[ACTION ITEM] Would you please return every line from the listing that contains the word "menu"?

[ENTRIES SHOWN]
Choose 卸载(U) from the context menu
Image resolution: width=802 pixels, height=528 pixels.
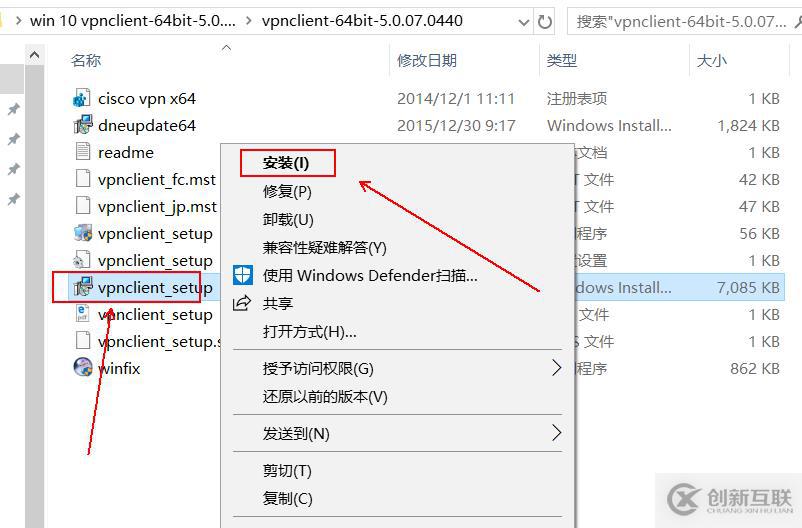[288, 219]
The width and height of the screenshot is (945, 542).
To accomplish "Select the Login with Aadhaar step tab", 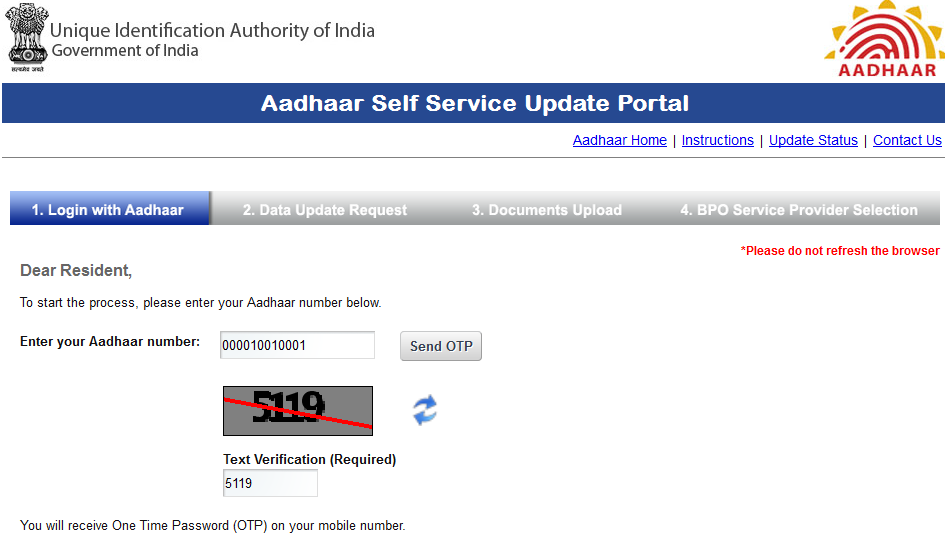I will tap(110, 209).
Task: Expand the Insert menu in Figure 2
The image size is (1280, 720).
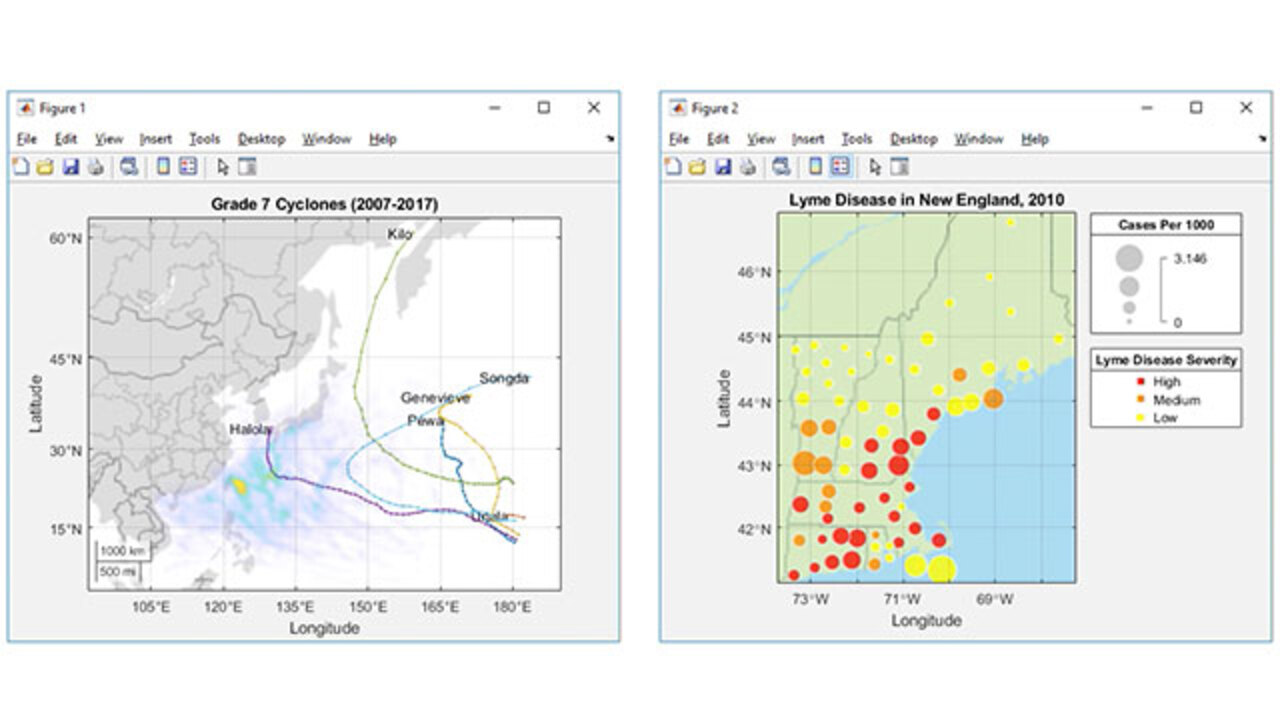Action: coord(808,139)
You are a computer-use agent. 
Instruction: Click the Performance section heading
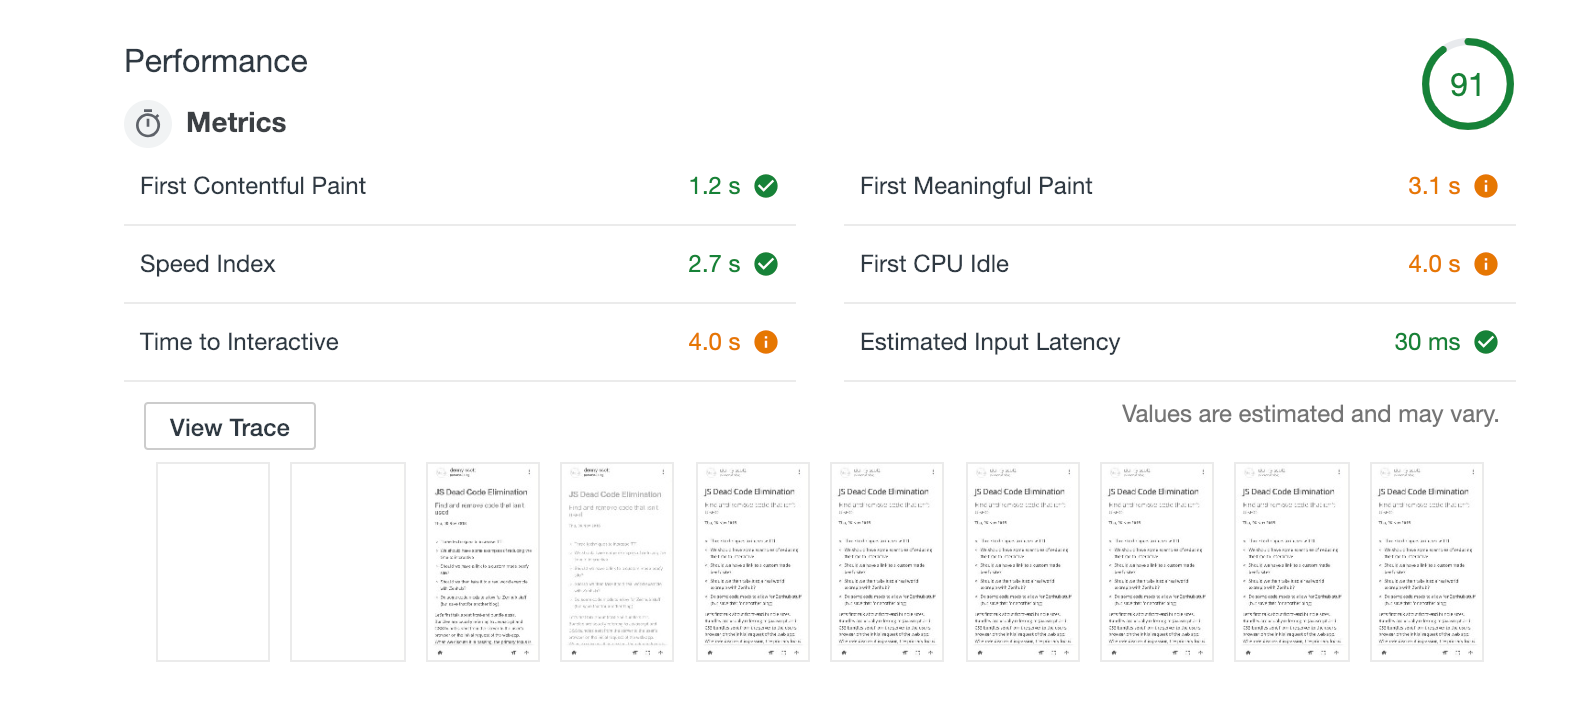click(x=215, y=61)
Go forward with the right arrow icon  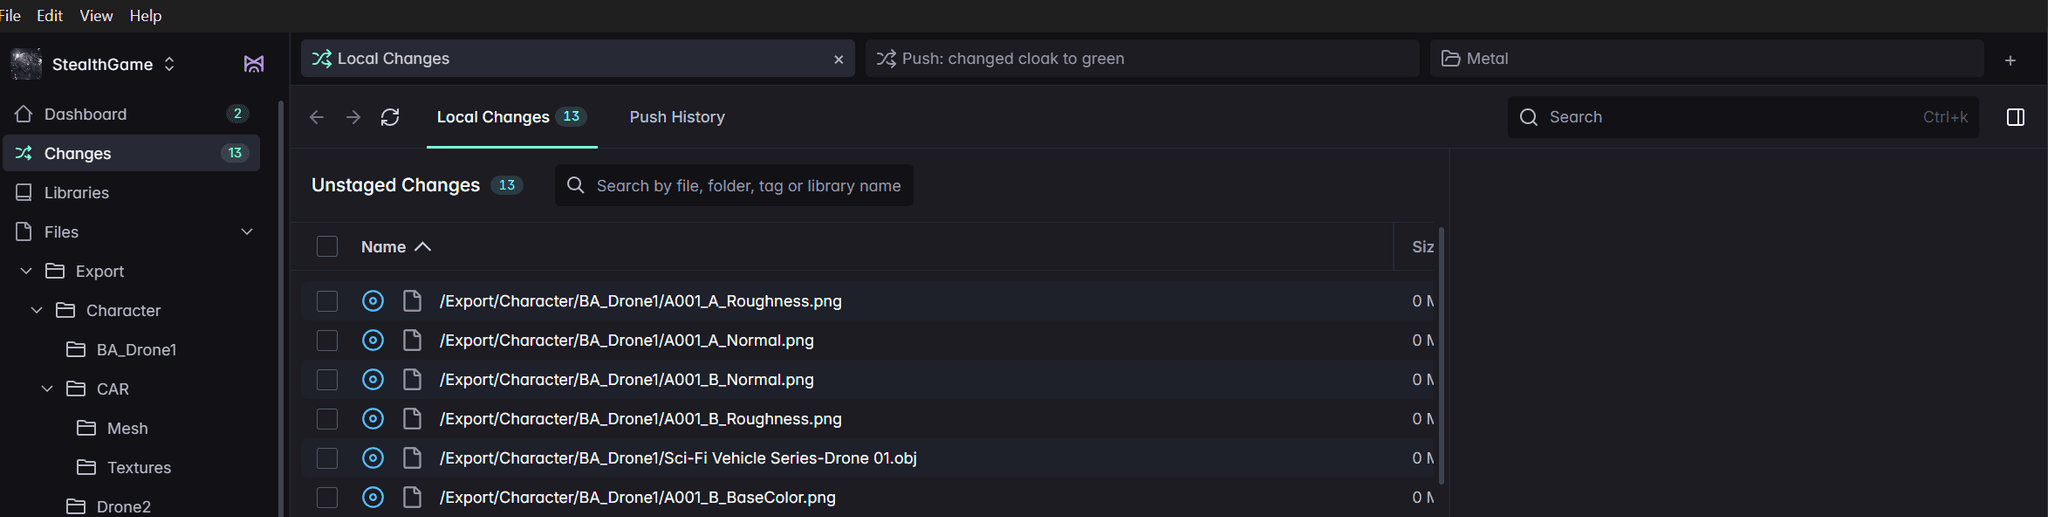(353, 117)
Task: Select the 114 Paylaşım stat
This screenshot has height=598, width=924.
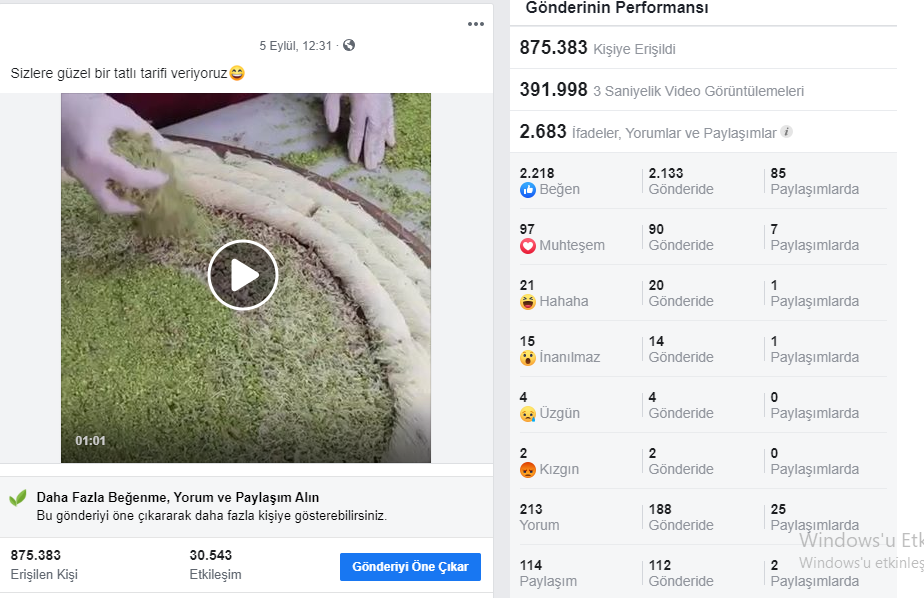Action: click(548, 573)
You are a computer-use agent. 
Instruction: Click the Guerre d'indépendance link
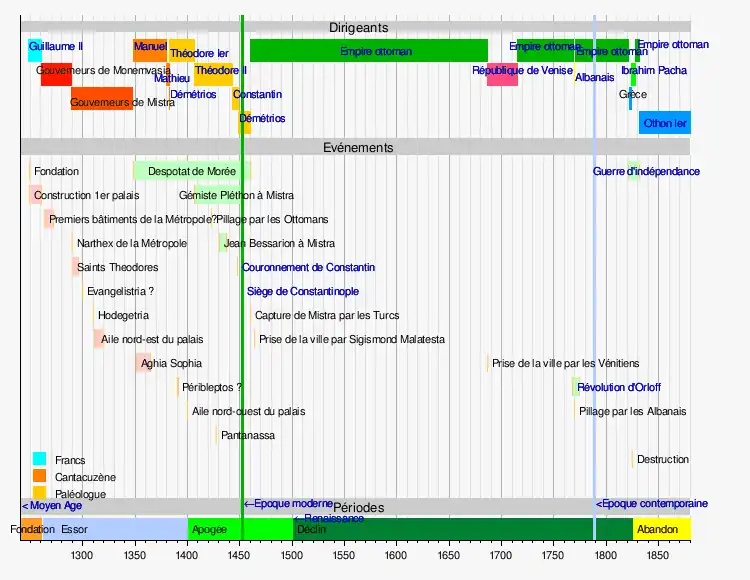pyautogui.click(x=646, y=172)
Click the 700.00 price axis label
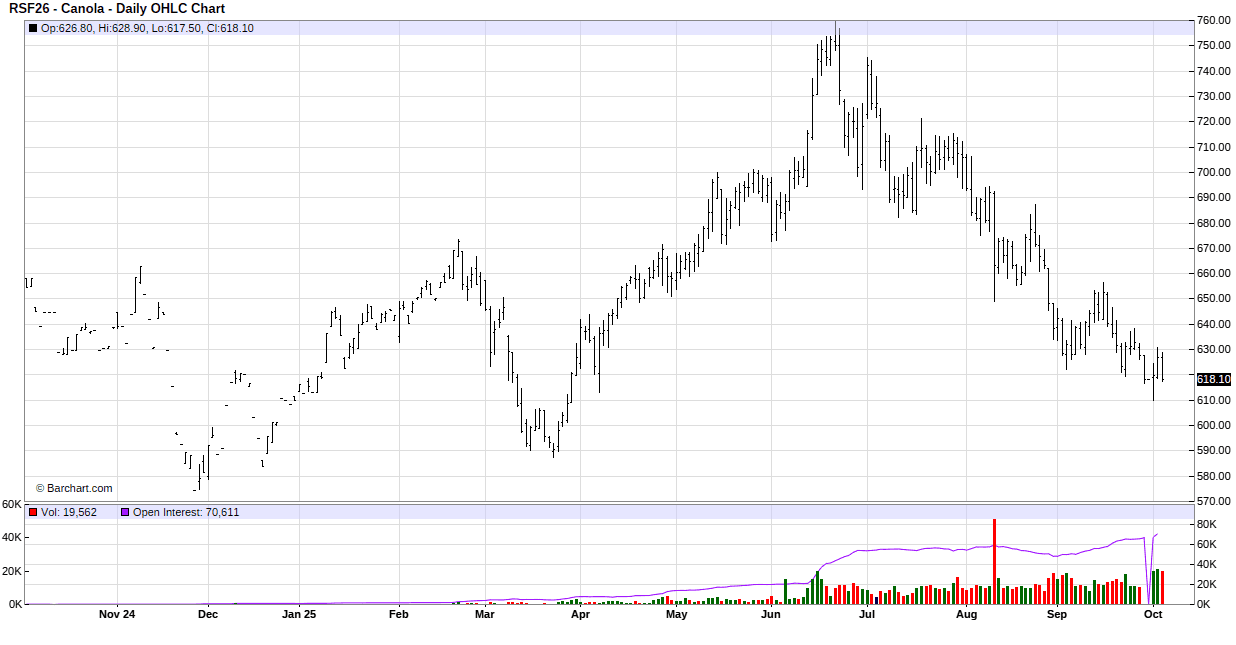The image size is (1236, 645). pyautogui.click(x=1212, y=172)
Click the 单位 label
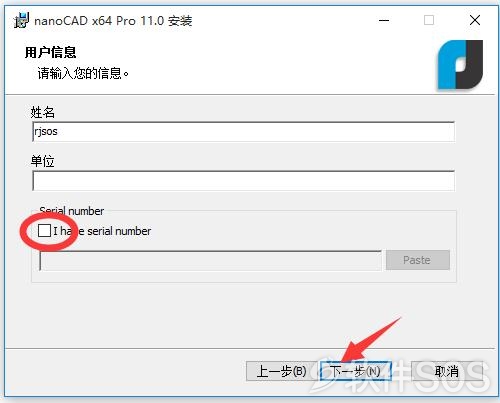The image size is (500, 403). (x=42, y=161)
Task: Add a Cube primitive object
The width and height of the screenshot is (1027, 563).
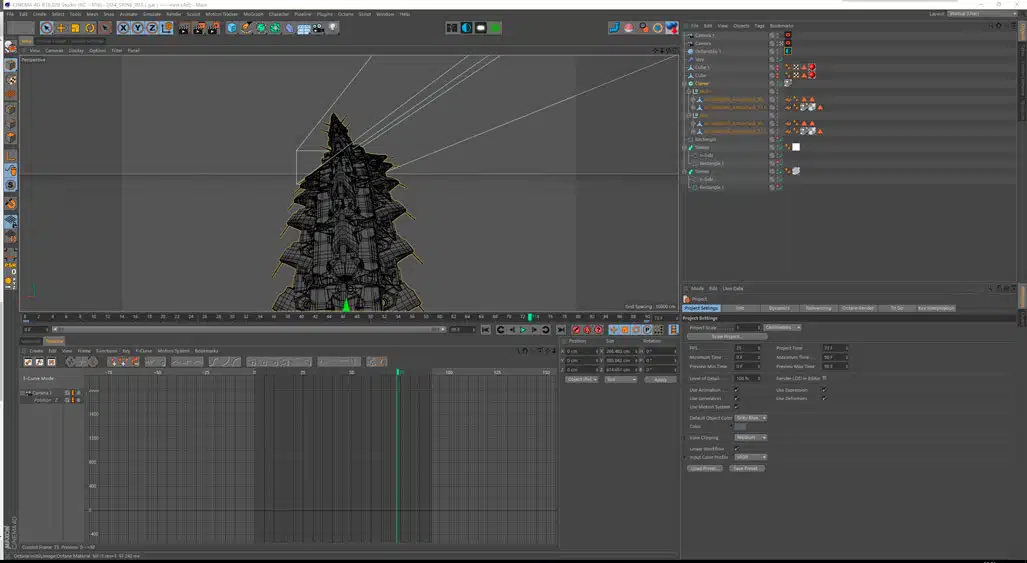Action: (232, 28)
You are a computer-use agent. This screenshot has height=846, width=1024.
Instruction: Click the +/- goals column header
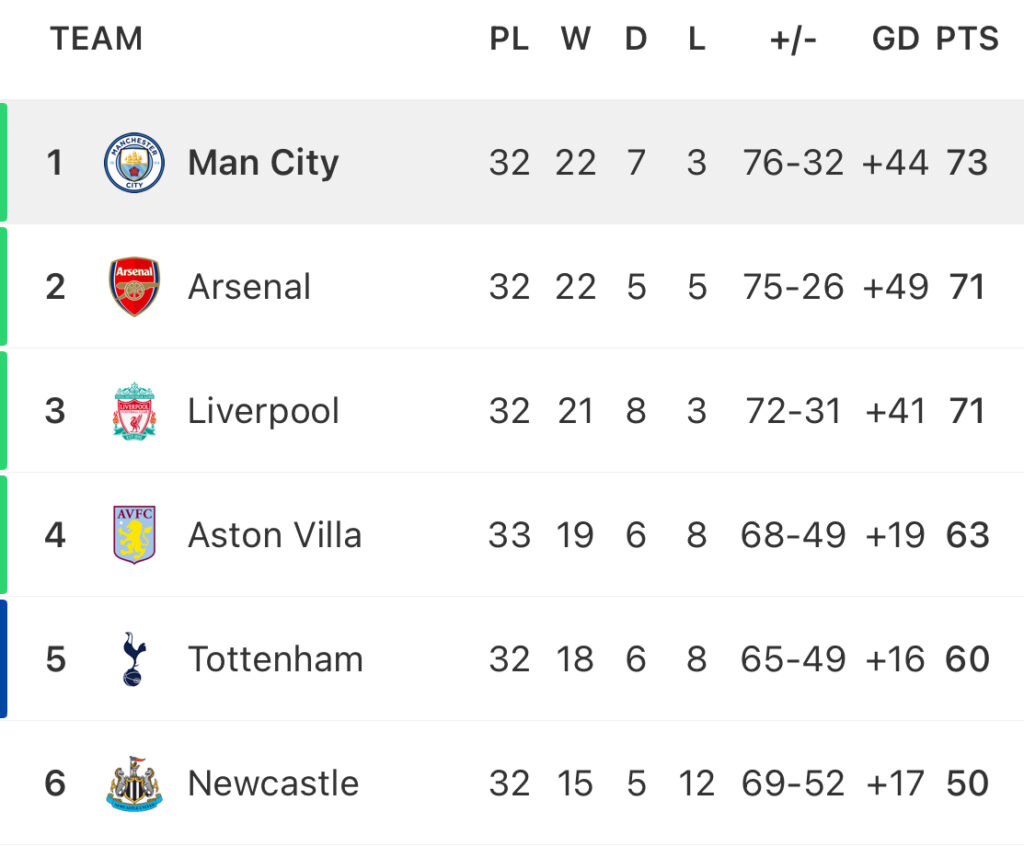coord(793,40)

[ANSWER]
Choose 卸载(U) from the context menu
Task: Expand the Insert menu in Figure 2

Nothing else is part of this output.